— Text shown —
· · · · · · ·
# South Haven, MI Fishing Charter Reco.



## #1Shot (Jul 7, 2006)

Hello all-

Looking for someone to point me towards a good fishing charter for 6 guys this summer in June.

Fishing for Salmon.

Thanks


----------



## paulywood (Sep 2, 2005)

June will be a tough month for salmon in South Haven. It is mostly a laker fishery then.


----------



## #1Shot (Jul 7, 2006)

well...fishing for a Buzz and Lakers...any suggestion on who to charter?


----------



## hack77 (Aug 25, 2009)

Consider Finsation Charters out of South Haven. Great Boat and Captain. 

Captain Kevin Laaksonen -Finsation Charters: 269-207-1233
www.finsation.com


----------



## Coldwater Charters (Sep 17, 2000)

If you don't mind driving 20 minutes south to St. Joseph generally we have a better June fishery with good steelhead numbers that time of year plus all the other species. Click on the banner below and if you still have some questions give me a call at 517-617-0282. I have been a sponsor here since the sites inception or close anyways.


----------



## wartfroggy (Jan 25, 2007)

hack77 said:


> Consider Finsation Charters out of South Haven. Great Boat and Captain.
> 
> Captain Kevin Laaksonen -Finsation Charters: 269-207-1233
> www.finsation.com



X2


----------



## SKUNK (Jan 6, 2001)

Manistee Mama http://www.manisteemamacharter.com/ tell him Skunk sent ya


----------



## cohosaim (Apr 12, 2007)

SKUNK said:


> Manistee Mama http://www.manisteemamacharter.com/ tell him Skunk sent ya


Mamas very good, and SilverKing also. Perch normally are doing well at that time. South Havens a good party town also. Salmon Express option will work if you can travel south.:lol::sad::xzicon_sm


----------
· · · · · · ·
— Available data —
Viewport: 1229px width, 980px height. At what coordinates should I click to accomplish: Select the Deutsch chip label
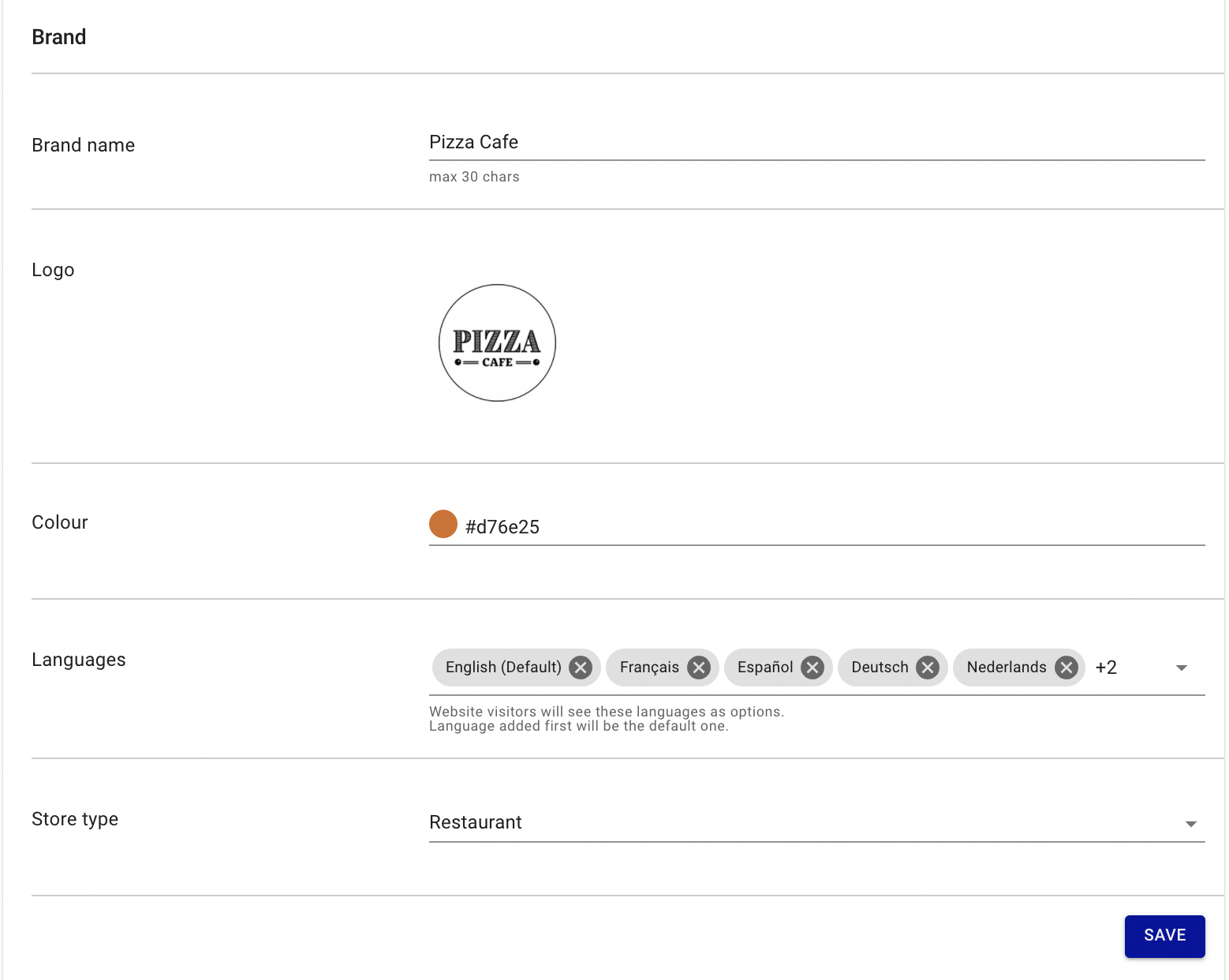coord(880,668)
· · · · · · ·
— Problem set —
[A] From the South Haven charter thread, return everything from "Looking for someone" down to "laker fishery then.", copied word for word.
[B] Put this sentence from the South Haven charter thread into Spanish: "June will be a tough month for salmon in South Haven."
Work only from the South Haven charter thread.

— Responses for each task —
[A]
Looking for someone to point me towards a good fishing charter for 6 guys this summer in June.

Fishing for Salmon.

Thanks


----------



## paulywood (Sep 2, 2005)

June will be a tough month for salmon in South Haven. It is mostly a laker fishery then.

[B] Junio será un mes difícil para el salmón en South Haven.